Records for this exercise ::
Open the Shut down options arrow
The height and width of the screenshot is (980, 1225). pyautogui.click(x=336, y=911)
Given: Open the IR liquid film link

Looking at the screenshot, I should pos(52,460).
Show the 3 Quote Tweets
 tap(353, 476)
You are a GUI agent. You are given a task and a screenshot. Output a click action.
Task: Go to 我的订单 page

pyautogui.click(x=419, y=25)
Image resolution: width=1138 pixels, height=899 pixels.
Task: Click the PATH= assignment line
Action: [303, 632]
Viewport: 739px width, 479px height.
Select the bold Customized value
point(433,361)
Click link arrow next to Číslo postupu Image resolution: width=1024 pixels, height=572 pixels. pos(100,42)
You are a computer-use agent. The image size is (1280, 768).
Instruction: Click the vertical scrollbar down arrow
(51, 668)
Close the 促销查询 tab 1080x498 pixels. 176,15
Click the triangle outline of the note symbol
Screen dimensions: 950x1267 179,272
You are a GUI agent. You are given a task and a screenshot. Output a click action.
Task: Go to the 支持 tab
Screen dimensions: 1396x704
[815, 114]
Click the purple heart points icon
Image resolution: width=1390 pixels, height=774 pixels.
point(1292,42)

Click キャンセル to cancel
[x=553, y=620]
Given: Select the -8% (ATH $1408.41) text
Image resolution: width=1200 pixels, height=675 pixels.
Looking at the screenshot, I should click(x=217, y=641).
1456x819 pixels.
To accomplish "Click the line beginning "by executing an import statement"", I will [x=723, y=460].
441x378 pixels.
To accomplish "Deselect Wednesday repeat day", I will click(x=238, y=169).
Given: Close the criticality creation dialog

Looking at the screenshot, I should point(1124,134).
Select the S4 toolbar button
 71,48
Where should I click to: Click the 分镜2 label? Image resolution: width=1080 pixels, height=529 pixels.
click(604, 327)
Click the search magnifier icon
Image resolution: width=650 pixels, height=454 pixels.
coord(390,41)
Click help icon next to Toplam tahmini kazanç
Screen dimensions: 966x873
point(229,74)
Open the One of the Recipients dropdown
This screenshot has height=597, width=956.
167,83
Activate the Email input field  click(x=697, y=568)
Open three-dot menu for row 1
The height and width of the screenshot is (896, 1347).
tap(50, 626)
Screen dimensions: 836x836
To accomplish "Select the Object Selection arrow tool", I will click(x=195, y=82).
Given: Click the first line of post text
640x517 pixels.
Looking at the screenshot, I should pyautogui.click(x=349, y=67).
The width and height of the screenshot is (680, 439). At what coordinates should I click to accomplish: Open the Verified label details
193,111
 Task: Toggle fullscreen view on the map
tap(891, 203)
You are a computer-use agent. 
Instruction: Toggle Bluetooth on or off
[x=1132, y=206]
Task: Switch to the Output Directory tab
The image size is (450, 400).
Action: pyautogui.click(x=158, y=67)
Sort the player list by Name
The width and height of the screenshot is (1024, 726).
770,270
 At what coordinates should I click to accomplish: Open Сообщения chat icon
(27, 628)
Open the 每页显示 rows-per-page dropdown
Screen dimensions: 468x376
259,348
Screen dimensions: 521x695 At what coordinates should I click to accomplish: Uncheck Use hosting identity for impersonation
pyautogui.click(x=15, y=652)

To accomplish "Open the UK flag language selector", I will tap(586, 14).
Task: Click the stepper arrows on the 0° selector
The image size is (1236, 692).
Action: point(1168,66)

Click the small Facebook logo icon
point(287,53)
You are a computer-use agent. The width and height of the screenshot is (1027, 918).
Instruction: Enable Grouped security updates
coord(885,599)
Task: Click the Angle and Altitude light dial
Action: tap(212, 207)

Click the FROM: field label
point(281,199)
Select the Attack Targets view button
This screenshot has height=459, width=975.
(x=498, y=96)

Problem to work on :: Quote each line of the listing above exactly.

Result of this task ::
Open the Shut down options arrow
The height and width of the screenshot is (980, 1225). pyautogui.click(x=336, y=911)
Given: Open the IR liquid film link

Looking at the screenshot, I should pos(52,460).
Show the 3 Quote Tweets
 tap(353, 476)
You are a GUI agent. You are given a task and a screenshot. Output a click action.
Task: Go to 我的订单 page

pyautogui.click(x=419, y=25)
Image resolution: width=1138 pixels, height=899 pixels.
Task: Click the PATH= assignment line
Action: [303, 632]
Viewport: 739px width, 479px height.
Select the bold Customized value
point(433,361)
Click link arrow next to Číslo postupu Image resolution: width=1024 pixels, height=572 pixels. pos(100,42)
You are a computer-use agent. The image size is (1280, 768).
Instruction: Click the vertical scrollbar down arrow
(51, 668)
Close the 促销查询 tab 1080x498 pixels. 176,15
Click the triangle outline of the note symbol
Screen dimensions: 950x1267 179,272
You are a GUI agent. You are given a task and a screenshot. Output a click action.
Task: Go to the 支持 tab
Screen dimensions: 1396x704
[815, 114]
Click the purple heart points icon
Image resolution: width=1390 pixels, height=774 pixels.
point(1292,42)

Click キャンセル to cancel
[x=553, y=620]
Given: Select the -8% (ATH $1408.41) text
Image resolution: width=1200 pixels, height=675 pixels.
Looking at the screenshot, I should click(x=217, y=641).
1456x819 pixels.
To accomplish "Click the line beginning "by executing an import statement"", I will [x=723, y=460].
441x378 pixels.
To accomplish "Deselect Wednesday repeat day", I will click(x=238, y=169).
Given: Close the criticality creation dialog

Looking at the screenshot, I should point(1124,134).
Select the S4 toolbar button
 71,48
Where should I click to: Click the 分镜2 label? Image resolution: width=1080 pixels, height=529 pixels.
click(604, 327)
Click the search magnifier icon
Image resolution: width=650 pixels, height=454 pixels.
coord(390,41)
Click help icon next to Toplam tahmini kazanç
Screen dimensions: 966x873
point(229,74)
Open the One of the Recipients dropdown
This screenshot has height=597, width=956.
167,83
Activate the Email input field  click(x=697, y=568)
Open three-dot menu for row 1
The height and width of the screenshot is (896, 1347).
tap(50, 626)
Screen dimensions: 836x836
To accomplish "Select the Object Selection arrow tool", I will click(x=195, y=82).
Given: Click the first line of post text
640x517 pixels.
Looking at the screenshot, I should pyautogui.click(x=349, y=67).
The width and height of the screenshot is (680, 439). At what coordinates should I click to accomplish: Open the Verified label details
193,111
 Task: Toggle fullscreen view on the map
tap(891, 203)
You are a computer-use agent. 
Instruction: Toggle Bluetooth on or off
[x=1132, y=206]
Task: Switch to the Output Directory tab
The image size is (450, 400).
Action: pyautogui.click(x=158, y=67)
Sort the player list by Name
The width and height of the screenshot is (1024, 726).
770,270
 At what coordinates should I click to accomplish: Open Сообщения chat icon
(27, 628)
Open the 每页显示 rows-per-page dropdown
Screen dimensions: 468x376
259,348
Screen dimensions: 521x695 At what coordinates should I click to accomplish: Uncheck Use hosting identity for impersonation
pyautogui.click(x=15, y=652)

To accomplish "Open the UK flag language selector", I will tap(586, 14).
Task: Click the stepper arrows on the 0° selector
The image size is (1236, 692).
Action: point(1168,66)

Click the small Facebook logo icon
point(287,53)
You are a computer-use agent. The width and height of the screenshot is (1027, 918).
Instruction: Enable Grouped security updates
coord(885,599)
Task: Click the Angle and Altitude light dial
Action: tap(212, 207)

Click the FROM: field label
point(281,199)
Select the Attack Targets view button
This screenshot has height=459, width=975.
(x=498, y=96)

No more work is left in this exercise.